▶ _Assignment_:
What follows is a block of records; restate each one word for word.
*** Provided data ***
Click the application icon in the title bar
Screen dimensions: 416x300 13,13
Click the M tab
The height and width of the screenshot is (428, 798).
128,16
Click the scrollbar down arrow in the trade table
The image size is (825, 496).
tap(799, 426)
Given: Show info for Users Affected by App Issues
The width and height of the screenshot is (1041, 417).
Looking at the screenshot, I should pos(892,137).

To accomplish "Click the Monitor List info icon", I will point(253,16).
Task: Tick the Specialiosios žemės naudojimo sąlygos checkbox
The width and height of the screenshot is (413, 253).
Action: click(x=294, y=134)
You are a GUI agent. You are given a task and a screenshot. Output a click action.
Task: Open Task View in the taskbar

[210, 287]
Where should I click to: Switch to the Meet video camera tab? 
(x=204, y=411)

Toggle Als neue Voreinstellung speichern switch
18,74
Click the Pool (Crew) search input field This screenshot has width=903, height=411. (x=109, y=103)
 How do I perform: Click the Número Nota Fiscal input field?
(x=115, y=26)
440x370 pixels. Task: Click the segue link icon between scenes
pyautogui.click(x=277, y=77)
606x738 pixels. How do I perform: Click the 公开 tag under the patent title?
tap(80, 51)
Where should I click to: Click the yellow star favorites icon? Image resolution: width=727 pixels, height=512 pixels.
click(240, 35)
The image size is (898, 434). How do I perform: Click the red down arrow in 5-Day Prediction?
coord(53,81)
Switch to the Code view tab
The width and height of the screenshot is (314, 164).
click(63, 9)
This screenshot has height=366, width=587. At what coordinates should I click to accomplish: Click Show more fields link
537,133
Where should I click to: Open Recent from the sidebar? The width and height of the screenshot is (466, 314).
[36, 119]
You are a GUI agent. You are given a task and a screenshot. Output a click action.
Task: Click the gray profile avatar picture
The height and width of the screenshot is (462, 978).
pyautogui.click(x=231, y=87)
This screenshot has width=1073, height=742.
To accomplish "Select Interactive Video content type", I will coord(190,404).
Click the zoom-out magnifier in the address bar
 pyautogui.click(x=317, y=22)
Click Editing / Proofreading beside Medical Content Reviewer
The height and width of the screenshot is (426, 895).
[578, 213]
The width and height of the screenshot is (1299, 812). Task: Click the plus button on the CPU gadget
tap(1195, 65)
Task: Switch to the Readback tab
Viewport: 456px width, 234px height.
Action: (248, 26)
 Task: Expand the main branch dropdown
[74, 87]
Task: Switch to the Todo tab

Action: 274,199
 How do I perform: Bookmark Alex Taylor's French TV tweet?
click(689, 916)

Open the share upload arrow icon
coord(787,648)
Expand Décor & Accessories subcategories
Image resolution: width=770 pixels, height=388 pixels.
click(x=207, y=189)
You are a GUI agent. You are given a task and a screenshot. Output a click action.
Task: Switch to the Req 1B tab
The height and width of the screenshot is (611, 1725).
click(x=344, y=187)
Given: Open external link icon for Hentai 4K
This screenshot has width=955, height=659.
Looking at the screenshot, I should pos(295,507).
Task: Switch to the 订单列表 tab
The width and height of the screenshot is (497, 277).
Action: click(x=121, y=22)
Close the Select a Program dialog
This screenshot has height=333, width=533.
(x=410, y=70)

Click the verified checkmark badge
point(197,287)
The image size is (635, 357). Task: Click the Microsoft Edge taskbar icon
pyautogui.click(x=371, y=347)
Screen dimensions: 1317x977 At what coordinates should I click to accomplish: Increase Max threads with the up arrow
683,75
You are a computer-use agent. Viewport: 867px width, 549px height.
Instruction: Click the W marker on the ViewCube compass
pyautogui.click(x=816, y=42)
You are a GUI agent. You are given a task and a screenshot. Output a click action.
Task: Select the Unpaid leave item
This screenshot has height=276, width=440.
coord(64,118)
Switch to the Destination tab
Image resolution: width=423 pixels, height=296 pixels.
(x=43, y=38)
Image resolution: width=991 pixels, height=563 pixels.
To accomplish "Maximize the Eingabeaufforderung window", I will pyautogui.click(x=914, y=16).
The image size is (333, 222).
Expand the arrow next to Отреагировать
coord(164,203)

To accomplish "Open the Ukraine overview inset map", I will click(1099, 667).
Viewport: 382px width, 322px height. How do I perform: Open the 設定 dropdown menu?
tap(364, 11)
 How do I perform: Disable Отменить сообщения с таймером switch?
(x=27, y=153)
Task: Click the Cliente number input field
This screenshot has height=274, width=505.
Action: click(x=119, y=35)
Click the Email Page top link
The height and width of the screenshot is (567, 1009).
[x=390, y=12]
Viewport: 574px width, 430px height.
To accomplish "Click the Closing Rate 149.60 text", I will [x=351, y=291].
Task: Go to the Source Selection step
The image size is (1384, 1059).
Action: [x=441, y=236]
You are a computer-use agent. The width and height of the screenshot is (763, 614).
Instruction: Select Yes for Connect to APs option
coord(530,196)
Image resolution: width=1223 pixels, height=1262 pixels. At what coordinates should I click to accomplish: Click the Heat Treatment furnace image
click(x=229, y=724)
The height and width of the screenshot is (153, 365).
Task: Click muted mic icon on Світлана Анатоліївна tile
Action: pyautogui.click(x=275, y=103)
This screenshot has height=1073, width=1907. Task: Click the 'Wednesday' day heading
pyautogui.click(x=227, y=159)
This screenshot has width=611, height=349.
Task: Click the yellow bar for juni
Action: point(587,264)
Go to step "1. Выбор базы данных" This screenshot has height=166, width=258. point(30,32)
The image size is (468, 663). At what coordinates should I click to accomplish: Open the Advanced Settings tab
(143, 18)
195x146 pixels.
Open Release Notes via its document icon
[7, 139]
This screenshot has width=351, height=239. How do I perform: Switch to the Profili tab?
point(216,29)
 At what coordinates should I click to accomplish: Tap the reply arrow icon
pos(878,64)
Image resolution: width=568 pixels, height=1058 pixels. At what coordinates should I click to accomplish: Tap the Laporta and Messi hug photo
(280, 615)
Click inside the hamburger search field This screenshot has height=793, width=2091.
*** End of Provided data ***
▶ _Solution to this exercise_:
Click the application icon in the title bar
Screen dimensions: 416x300 13,13
Click the M tab
The height and width of the screenshot is (428, 798).
128,16
Click the scrollbar down arrow in the trade table
The image size is (825, 496).
tap(799, 426)
Given: Show info for Users Affected by App Issues
The width and height of the screenshot is (1041, 417).
Looking at the screenshot, I should pos(892,137).

To accomplish "Click the Monitor List info icon", I will point(253,16).
Task: Tick the Specialiosios žemės naudojimo sąlygos checkbox
The width and height of the screenshot is (413, 253).
Action: click(x=294, y=134)
You are a GUI agent. You are given a task and a screenshot. Output a click action.
Task: Open Task View in the taskbar

[210, 287]
Where should I click to: Switch to the Meet video camera tab? 
(x=204, y=411)

Toggle Als neue Voreinstellung speichern switch
18,74
Click the Pool (Crew) search input field This screenshot has width=903, height=411. (x=109, y=103)
 How do I perform: Click the Número Nota Fiscal input field?
(x=115, y=26)
440x370 pixels. Task: Click the segue link icon between scenes
pyautogui.click(x=277, y=77)
606x738 pixels. How do I perform: Click the 公开 tag under the patent title?
tap(80, 51)
Where should I click to: Click the yellow star favorites icon? Image resolution: width=727 pixels, height=512 pixels.
click(240, 35)
The image size is (898, 434). How do I perform: Click the red down arrow in 5-Day Prediction?
coord(53,81)
Switch to the Code view tab
The width and height of the screenshot is (314, 164).
click(63, 9)
This screenshot has height=366, width=587. At what coordinates should I click to accomplish: Click Show more fields link
537,133
Where should I click to: Open Recent from the sidebar? The width and height of the screenshot is (466, 314).
[36, 119]
You are a GUI agent. You are given a task and a screenshot. Output a click action.
Task: Click the gray profile avatar picture
The height and width of the screenshot is (462, 978).
pyautogui.click(x=231, y=87)
This screenshot has width=1073, height=742.
To accomplish "Select Interactive Video content type", I will coord(190,404).
Click the zoom-out magnifier in the address bar
 pyautogui.click(x=317, y=22)
Click Editing / Proofreading beside Medical Content Reviewer
The height and width of the screenshot is (426, 895).
[578, 213]
The width and height of the screenshot is (1299, 812). Task: Click the plus button on the CPU gadget
tap(1195, 65)
Task: Switch to the Readback tab
Viewport: 456px width, 234px height.
Action: (248, 26)
 Task: Expand the main branch dropdown
[74, 87]
Task: Switch to the Todo tab

Action: 274,199
 How do I perform: Bookmark Alex Taylor's French TV tweet?
click(689, 916)

Open the share upload arrow icon
coord(787,648)
Expand Décor & Accessories subcategories
Image resolution: width=770 pixels, height=388 pixels.
click(x=207, y=189)
You are a GUI agent. You are given a task and a screenshot. Output a click action.
Task: Switch to the Req 1B tab
The height and width of the screenshot is (611, 1725).
click(x=344, y=187)
Given: Open external link icon for Hentai 4K
This screenshot has width=955, height=659.
Looking at the screenshot, I should pos(295,507).
Task: Switch to the 订单列表 tab
The width and height of the screenshot is (497, 277).
Action: click(x=121, y=22)
Close the Select a Program dialog
This screenshot has height=333, width=533.
(x=410, y=70)

Click the verified checkmark badge
point(197,287)
The image size is (635, 357). Task: Click the Microsoft Edge taskbar icon
pyautogui.click(x=371, y=347)
Screen dimensions: 1317x977 At what coordinates should I click to accomplish: Increase Max threads with the up arrow
683,75
You are a computer-use agent. Viewport: 867px width, 549px height.
Instruction: Click the W marker on the ViewCube compass
pyautogui.click(x=816, y=42)
You are a GUI agent. You are given a task and a screenshot. Output a click action.
Task: Select the Unpaid leave item
This screenshot has height=276, width=440.
coord(64,118)
Switch to the Destination tab
Image resolution: width=423 pixels, height=296 pixels.
(x=43, y=38)
Image resolution: width=991 pixels, height=563 pixels.
To accomplish "Maximize the Eingabeaufforderung window", I will pyautogui.click(x=914, y=16).
The image size is (333, 222).
Expand the arrow next to Отреагировать
coord(164,203)

To accomplish "Open the Ukraine overview inset map", I will click(1099, 667).
Viewport: 382px width, 322px height. How do I perform: Open the 設定 dropdown menu?
tap(364, 11)
 How do I perform: Disable Отменить сообщения с таймером switch?
(x=27, y=153)
Task: Click the Cliente number input field
This screenshot has height=274, width=505.
Action: click(x=119, y=35)
Click the Email Page top link
The height and width of the screenshot is (567, 1009).
[x=390, y=12]
Viewport: 574px width, 430px height.
To accomplish "Click the Closing Rate 149.60 text", I will [x=351, y=291].
Task: Go to the Source Selection step
The image size is (1384, 1059).
Action: [x=441, y=236]
You are a computer-use agent. The width and height of the screenshot is (763, 614).
Instruction: Select Yes for Connect to APs option
coord(530,196)
Image resolution: width=1223 pixels, height=1262 pixels. At what coordinates should I click to accomplish: Click the Heat Treatment furnace image
click(x=229, y=724)
The height and width of the screenshot is (153, 365).
Task: Click muted mic icon on Світлана Анатоліївна tile
Action: pyautogui.click(x=275, y=103)
This screenshot has height=1073, width=1907. Task: Click the 'Wednesday' day heading
pyautogui.click(x=227, y=159)
This screenshot has width=611, height=349.
Task: Click the yellow bar for juni
Action: point(587,264)
Go to step "1. Выбор базы данных" This screenshot has height=166, width=258. point(30,32)
The image size is (468, 663). At what coordinates should I click to accomplish: Open the Advanced Settings tab
(143, 18)
195x146 pixels.
Open Release Notes via its document icon
[7, 139]
This screenshot has width=351, height=239. How do I perform: Switch to the Profili tab?
point(216,29)
 At what coordinates should I click to accomplish: Tap the reply arrow icon
pos(878,64)
Image resolution: width=568 pixels, height=1058 pixels. At what coordinates should I click to accomplish: Tap the Laporta and Messi hug photo
(280, 615)
Click inside the hamburger search field This screenshot has height=793, width=2091.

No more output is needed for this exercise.